• Data for review
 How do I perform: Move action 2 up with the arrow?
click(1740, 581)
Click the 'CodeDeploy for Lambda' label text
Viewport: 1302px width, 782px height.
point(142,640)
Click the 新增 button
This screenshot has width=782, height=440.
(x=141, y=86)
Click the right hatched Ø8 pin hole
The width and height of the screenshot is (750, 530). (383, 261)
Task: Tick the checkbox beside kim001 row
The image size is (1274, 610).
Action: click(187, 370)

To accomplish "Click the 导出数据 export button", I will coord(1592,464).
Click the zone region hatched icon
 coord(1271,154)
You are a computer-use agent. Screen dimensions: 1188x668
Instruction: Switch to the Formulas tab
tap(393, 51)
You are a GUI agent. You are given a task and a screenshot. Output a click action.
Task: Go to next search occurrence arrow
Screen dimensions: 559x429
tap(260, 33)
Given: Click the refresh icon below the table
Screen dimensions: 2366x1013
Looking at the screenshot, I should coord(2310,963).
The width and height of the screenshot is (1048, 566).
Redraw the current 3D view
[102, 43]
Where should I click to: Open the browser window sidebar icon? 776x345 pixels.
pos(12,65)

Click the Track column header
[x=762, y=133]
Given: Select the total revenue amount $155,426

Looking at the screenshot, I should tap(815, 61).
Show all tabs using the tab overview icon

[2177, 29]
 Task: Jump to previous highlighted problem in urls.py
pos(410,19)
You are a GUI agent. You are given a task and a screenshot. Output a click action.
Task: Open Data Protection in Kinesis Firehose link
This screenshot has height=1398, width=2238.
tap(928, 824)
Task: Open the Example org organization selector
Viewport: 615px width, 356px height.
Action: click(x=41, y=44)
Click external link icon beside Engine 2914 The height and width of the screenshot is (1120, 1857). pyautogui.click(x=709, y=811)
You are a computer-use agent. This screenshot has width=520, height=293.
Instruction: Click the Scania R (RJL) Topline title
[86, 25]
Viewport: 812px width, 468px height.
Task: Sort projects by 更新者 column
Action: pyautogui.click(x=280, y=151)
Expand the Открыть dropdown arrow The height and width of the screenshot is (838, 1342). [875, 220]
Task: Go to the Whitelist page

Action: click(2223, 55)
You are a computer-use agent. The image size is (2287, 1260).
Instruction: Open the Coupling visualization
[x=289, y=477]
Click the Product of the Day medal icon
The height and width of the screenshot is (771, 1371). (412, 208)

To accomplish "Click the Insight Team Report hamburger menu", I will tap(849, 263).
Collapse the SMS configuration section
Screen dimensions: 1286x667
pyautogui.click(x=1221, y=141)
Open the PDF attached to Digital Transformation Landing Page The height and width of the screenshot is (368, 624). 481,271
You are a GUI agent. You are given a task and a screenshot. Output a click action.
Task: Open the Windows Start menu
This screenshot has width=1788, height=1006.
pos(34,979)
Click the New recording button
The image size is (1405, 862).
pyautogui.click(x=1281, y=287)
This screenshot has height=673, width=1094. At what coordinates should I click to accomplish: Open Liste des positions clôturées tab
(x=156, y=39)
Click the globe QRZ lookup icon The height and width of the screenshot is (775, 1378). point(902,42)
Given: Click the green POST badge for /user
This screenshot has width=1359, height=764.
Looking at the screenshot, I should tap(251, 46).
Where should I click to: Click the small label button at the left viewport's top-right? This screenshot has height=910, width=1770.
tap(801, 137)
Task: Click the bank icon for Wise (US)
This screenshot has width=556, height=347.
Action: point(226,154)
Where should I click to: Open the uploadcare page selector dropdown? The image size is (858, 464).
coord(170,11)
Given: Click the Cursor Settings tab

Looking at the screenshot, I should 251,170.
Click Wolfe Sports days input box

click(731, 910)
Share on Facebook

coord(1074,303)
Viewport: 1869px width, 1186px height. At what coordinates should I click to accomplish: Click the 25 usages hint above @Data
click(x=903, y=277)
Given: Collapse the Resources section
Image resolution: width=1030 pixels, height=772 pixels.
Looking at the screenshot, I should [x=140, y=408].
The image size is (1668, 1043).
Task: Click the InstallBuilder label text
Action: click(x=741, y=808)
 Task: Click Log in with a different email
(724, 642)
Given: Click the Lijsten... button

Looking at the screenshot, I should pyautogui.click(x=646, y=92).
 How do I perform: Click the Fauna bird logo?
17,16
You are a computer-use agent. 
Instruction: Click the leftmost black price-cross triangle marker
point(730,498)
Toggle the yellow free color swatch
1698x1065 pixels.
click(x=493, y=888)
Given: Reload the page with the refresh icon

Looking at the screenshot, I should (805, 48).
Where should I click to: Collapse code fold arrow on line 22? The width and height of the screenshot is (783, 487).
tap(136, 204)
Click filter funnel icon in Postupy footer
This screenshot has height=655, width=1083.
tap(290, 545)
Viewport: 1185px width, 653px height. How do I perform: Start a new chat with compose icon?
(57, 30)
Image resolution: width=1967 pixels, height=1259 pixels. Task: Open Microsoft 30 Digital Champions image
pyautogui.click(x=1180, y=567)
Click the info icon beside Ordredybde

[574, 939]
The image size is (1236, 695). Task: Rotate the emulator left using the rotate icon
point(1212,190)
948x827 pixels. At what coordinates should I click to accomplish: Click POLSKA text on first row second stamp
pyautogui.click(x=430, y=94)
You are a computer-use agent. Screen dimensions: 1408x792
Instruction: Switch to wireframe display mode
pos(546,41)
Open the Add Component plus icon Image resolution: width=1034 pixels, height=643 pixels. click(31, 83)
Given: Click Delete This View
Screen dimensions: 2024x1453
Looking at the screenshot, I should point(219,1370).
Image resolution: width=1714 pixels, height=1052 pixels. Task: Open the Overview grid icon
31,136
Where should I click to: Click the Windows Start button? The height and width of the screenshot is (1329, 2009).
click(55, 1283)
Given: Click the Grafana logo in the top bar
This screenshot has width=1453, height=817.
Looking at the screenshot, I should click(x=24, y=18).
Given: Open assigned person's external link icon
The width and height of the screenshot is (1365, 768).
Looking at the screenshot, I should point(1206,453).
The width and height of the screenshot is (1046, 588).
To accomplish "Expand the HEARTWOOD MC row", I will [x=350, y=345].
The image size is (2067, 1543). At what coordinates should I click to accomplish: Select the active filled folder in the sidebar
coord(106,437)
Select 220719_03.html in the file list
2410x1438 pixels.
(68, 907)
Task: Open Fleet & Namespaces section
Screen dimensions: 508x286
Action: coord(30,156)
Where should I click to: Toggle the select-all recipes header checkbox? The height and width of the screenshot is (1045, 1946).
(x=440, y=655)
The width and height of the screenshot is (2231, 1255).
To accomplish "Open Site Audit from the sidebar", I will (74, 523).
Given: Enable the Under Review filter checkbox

• How to complete this task
Transcribe each line of the listing above precisely as it appears.

• Exercise response
 How do I perform: Move action 2 up with the arrow?
click(1740, 581)
Click the 'CodeDeploy for Lambda' label text
Viewport: 1302px width, 782px height.
point(142,640)
Click the 新增 button
This screenshot has width=782, height=440.
(x=141, y=86)
Click the right hatched Ø8 pin hole
The width and height of the screenshot is (750, 530). (383, 261)
Task: Tick the checkbox beside kim001 row
The image size is (1274, 610).
Action: click(187, 370)

To accomplish "Click the 导出数据 export button", I will coord(1592,464).
Click the zone region hatched icon
 coord(1271,154)
You are a computer-use agent. Screen dimensions: 1188x668
Instruction: Switch to the Formulas tab
tap(393, 51)
You are a GUI agent. You are given a task and a screenshot. Output a click action.
Task: Go to next search occurrence arrow
Screen dimensions: 559x429
tap(260, 33)
Given: Click the refresh icon below the table
Screen dimensions: 2366x1013
Looking at the screenshot, I should coord(2310,963).
The width and height of the screenshot is (1048, 566).
Redraw the current 3D view
[102, 43]
Where should I click to: Open the browser window sidebar icon? 776x345 pixels.
pos(12,65)

Click the Track column header
[x=762, y=133]
Given: Select the total revenue amount $155,426

Looking at the screenshot, I should tap(815, 61).
Show all tabs using the tab overview icon

[2177, 29]
 Task: Jump to previous highlighted problem in urls.py
pos(410,19)
You are a GUI agent. You are given a task and a screenshot. Output a click action.
Task: Open Data Protection in Kinesis Firehose link
This screenshot has height=1398, width=2238.
tap(928, 824)
Task: Open the Example org organization selector
Viewport: 615px width, 356px height.
Action: click(x=41, y=44)
Click external link icon beside Engine 2914 The height and width of the screenshot is (1120, 1857). pyautogui.click(x=709, y=811)
You are a computer-use agent. This screenshot has width=520, height=293.
Instruction: Click the Scania R (RJL) Topline title
[86, 25]
Viewport: 812px width, 468px height.
Task: Sort projects by 更新者 column
Action: pyautogui.click(x=280, y=151)
Expand the Открыть dropdown arrow The height and width of the screenshot is (838, 1342). [875, 220]
Task: Go to the Whitelist page

Action: click(2223, 55)
You are a computer-use agent. The image size is (2287, 1260).
Instruction: Open the Coupling visualization
[x=289, y=477]
Click the Product of the Day medal icon
The height and width of the screenshot is (771, 1371). (412, 208)

To accomplish "Click the Insight Team Report hamburger menu", I will tap(849, 263).
Collapse the SMS configuration section
Screen dimensions: 1286x667
pyautogui.click(x=1221, y=141)
Open the PDF attached to Digital Transformation Landing Page The height and width of the screenshot is (368, 624). 481,271
You are a GUI agent. You are given a task and a screenshot. Output a click action.
Task: Open the Windows Start menu
This screenshot has width=1788, height=1006.
pos(34,979)
Click the New recording button
The image size is (1405, 862).
pyautogui.click(x=1281, y=287)
This screenshot has height=673, width=1094. At what coordinates should I click to accomplish: Open Liste des positions clôturées tab
(x=156, y=39)
Click the globe QRZ lookup icon The height and width of the screenshot is (775, 1378). point(902,42)
Given: Click the green POST badge for /user
This screenshot has width=1359, height=764.
Looking at the screenshot, I should tap(251, 46).
Where should I click to: Click the small label button at the left viewport's top-right? This screenshot has height=910, width=1770.
tap(801, 137)
Task: Click the bank icon for Wise (US)
This screenshot has width=556, height=347.
Action: point(226,154)
Where should I click to: Open the uploadcare page selector dropdown? The image size is (858, 464).
coord(170,11)
Given: Click the Cursor Settings tab

Looking at the screenshot, I should 251,170.
Click Wolfe Sports days input box

click(731, 910)
Share on Facebook

coord(1074,303)
Viewport: 1869px width, 1186px height. At what coordinates should I click to accomplish: Click the 25 usages hint above @Data
click(x=903, y=277)
Given: Collapse the Resources section
Image resolution: width=1030 pixels, height=772 pixels.
Looking at the screenshot, I should [x=140, y=408].
The image size is (1668, 1043).
Task: Click the InstallBuilder label text
Action: click(x=741, y=808)
 Task: Click Log in with a different email
(724, 642)
Given: Click the Lijsten... button

Looking at the screenshot, I should pyautogui.click(x=646, y=92).
 How do I perform: Click the Fauna bird logo?
17,16
You are a computer-use agent. 
Instruction: Click the leftmost black price-cross triangle marker
point(730,498)
Toggle the yellow free color swatch
1698x1065 pixels.
click(x=493, y=888)
Given: Reload the page with the refresh icon

Looking at the screenshot, I should (805, 48).
Where should I click to: Collapse code fold arrow on line 22? The width and height of the screenshot is (783, 487).
tap(136, 204)
Click filter funnel icon in Postupy footer
This screenshot has height=655, width=1083.
tap(290, 545)
Viewport: 1185px width, 653px height. How do I perform: Start a new chat with compose icon?
(57, 30)
Image resolution: width=1967 pixels, height=1259 pixels. Task: Open Microsoft 30 Digital Champions image
pyautogui.click(x=1180, y=567)
Click the info icon beside Ordredybde

[574, 939]
The image size is (1236, 695). Task: Rotate the emulator left using the rotate icon
point(1212,190)
948x827 pixels. At what coordinates should I click to accomplish: Click POLSKA text on first row second stamp
pyautogui.click(x=430, y=94)
You are a computer-use agent. Screen dimensions: 1408x792
Instruction: Switch to wireframe display mode
pos(546,41)
Open the Add Component plus icon Image resolution: width=1034 pixels, height=643 pixels. click(31, 83)
Given: Click Delete This View
Screen dimensions: 2024x1453
Looking at the screenshot, I should point(219,1370).
Image resolution: width=1714 pixels, height=1052 pixels. Task: Open the Overview grid icon
31,136
Where should I click to: Click the Windows Start button? The height and width of the screenshot is (1329, 2009).
click(55, 1283)
Given: Click the Grafana logo in the top bar
This screenshot has width=1453, height=817.
Looking at the screenshot, I should click(x=24, y=18).
Given: Open assigned person's external link icon
The width and height of the screenshot is (1365, 768).
Looking at the screenshot, I should point(1206,453).
The width and height of the screenshot is (1046, 588).
To accomplish "Expand the HEARTWOOD MC row", I will [x=350, y=345].
The image size is (2067, 1543). At what coordinates should I click to accomplish: Select the active filled folder in the sidebar
coord(106,437)
Select 220719_03.html in the file list
2410x1438 pixels.
(68, 907)
Task: Open Fleet & Namespaces section
Screen dimensions: 508x286
Action: coord(30,156)
Where should I click to: Toggle the select-all recipes header checkbox? The height and width of the screenshot is (1045, 1946).
(x=440, y=655)
The width and height of the screenshot is (2231, 1255).
To accomplish "Open Site Audit from the sidebar", I will (74, 523).
Given: Enable the Under Review filter checkbox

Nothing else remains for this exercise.